Grilling and Summer Go Hand-in-Hand
It wouldn’t be summer without cooking out on the grill, but FodSafety.gov says that foodborne illnesses increase during the summer due to factors like the warmer weather.
When planning a picnic, or barbecue, stay healthy while enjoying the outdoors by following these food safety recommendations from FoodSafety.gov:
When bringing food to a picnic or cookout:
- Use an insulated cooler filled with ice or frozen gel packs. You can also use frozen food as a cold source.
- Foods that need to be kept cold include raw meat, poultry, and seafood; deli and luncheon meats or sandwiches; summer salads (tuna, chicken, egg, pasta, or seafood); cut up fruit and vegetables; and perishable dairy products.
- Keep your cooler out of the direct sun by placing it in the shade or shelter.

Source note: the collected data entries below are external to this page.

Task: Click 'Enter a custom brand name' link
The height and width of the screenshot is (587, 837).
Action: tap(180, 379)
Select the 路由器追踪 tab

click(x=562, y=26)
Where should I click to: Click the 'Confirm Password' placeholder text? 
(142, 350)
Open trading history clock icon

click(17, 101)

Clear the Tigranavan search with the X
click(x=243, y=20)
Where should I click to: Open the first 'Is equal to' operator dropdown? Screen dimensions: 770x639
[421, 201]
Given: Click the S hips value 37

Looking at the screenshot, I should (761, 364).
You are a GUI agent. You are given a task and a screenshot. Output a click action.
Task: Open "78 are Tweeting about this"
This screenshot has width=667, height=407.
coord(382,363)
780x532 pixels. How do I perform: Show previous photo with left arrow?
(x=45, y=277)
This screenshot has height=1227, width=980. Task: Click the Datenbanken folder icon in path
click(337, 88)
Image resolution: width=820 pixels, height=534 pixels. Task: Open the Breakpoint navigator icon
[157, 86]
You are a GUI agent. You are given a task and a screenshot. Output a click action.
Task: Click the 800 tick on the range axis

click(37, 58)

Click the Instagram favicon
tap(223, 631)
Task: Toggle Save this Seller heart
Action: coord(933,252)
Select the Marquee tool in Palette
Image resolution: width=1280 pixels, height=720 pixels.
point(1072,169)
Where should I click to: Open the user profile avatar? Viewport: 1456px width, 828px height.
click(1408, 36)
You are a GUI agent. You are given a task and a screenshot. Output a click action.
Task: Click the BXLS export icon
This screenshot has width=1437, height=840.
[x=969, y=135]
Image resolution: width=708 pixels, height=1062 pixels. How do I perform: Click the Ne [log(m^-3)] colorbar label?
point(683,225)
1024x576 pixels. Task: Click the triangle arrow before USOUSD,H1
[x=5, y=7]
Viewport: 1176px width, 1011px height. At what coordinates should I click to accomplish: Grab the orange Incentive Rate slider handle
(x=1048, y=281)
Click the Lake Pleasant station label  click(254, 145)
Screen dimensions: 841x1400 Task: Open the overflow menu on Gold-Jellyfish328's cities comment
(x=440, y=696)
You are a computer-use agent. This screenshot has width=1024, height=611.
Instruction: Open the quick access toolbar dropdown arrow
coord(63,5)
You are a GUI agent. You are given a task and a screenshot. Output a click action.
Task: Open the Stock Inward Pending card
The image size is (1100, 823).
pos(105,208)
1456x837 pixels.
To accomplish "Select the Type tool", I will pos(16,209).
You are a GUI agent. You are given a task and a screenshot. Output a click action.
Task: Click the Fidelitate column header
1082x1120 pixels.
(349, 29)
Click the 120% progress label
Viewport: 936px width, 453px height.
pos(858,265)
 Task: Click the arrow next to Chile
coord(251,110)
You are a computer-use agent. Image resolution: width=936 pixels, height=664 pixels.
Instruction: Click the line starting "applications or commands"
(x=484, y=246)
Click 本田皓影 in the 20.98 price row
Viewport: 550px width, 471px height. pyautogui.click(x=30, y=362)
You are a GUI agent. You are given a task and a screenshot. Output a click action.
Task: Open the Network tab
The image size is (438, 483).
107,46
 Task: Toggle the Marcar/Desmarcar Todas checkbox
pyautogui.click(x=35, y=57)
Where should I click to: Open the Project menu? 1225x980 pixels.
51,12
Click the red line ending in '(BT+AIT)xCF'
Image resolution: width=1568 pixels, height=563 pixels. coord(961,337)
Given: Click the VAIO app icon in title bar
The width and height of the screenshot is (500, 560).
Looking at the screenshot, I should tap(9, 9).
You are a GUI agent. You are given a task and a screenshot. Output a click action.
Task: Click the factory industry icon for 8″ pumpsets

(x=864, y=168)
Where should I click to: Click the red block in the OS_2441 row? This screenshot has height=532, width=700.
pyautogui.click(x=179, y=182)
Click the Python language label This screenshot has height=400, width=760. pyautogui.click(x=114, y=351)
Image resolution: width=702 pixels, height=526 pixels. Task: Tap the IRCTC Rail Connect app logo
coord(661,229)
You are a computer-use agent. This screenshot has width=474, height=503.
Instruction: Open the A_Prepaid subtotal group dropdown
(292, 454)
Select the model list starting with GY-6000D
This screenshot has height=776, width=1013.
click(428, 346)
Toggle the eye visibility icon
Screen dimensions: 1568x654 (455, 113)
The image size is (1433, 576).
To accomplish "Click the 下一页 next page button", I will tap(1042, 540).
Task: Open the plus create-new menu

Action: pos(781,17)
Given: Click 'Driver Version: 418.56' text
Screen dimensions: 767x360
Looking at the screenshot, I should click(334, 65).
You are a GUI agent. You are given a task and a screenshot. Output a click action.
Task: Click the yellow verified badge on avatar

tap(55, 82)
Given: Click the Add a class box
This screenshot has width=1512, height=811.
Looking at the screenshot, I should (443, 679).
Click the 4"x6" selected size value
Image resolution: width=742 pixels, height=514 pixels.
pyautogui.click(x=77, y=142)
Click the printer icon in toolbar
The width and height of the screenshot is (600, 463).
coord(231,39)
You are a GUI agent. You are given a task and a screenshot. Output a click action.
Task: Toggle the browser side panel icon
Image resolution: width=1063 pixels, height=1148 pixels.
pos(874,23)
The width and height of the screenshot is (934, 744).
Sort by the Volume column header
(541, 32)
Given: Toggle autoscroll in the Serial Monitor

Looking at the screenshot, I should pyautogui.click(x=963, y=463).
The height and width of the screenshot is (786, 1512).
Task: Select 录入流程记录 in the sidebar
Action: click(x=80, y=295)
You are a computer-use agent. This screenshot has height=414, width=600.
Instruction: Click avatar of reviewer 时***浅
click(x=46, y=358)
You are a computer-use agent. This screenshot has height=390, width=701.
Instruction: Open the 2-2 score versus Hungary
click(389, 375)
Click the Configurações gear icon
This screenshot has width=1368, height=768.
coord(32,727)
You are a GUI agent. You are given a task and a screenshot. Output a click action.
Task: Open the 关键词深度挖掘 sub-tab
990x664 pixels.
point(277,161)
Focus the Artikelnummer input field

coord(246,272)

Remember that a full cooler will maintain its cold temperature longer than a partially filled one.
- To keep your food cold longer, avoid opening the cooler repeatedly.
When cooking on the grill:
- Prevent cross-contamination from raw meat or poultry juices by washing counter tops and sinks with hot, soapy water. Wash hands after handling raw meat or poultry or its packaging because anything you touch afterward could become contaminated.
- Keep perishable food cold until it is ready to cook.
- Use a food thermometer to make sure meat and poultry are cooked thoroughly to their safe minimum internal temperatures.
- Always use a fresh, clean plate and tongs for serving cooked food. Never reuse items that touched raw meat or poultry to serve cooked food.
When serving food outdoors:
- Do not sit perishable food out for more than two hours. In hot weather (above 90 °F), food should NEVER sit out for more than one hour. This is when bacteria in food can multiply rapidly, and lead to foodborne illness.
- Serve cold food in small portions, and keep the rest in the cooler.
- After cooking meat and poultry on the grill, keep it hot until served – at 140°F or warmer.
- Keep hot food hot by setting it to the side of the grill rack, not directly over the coals where they could overcook.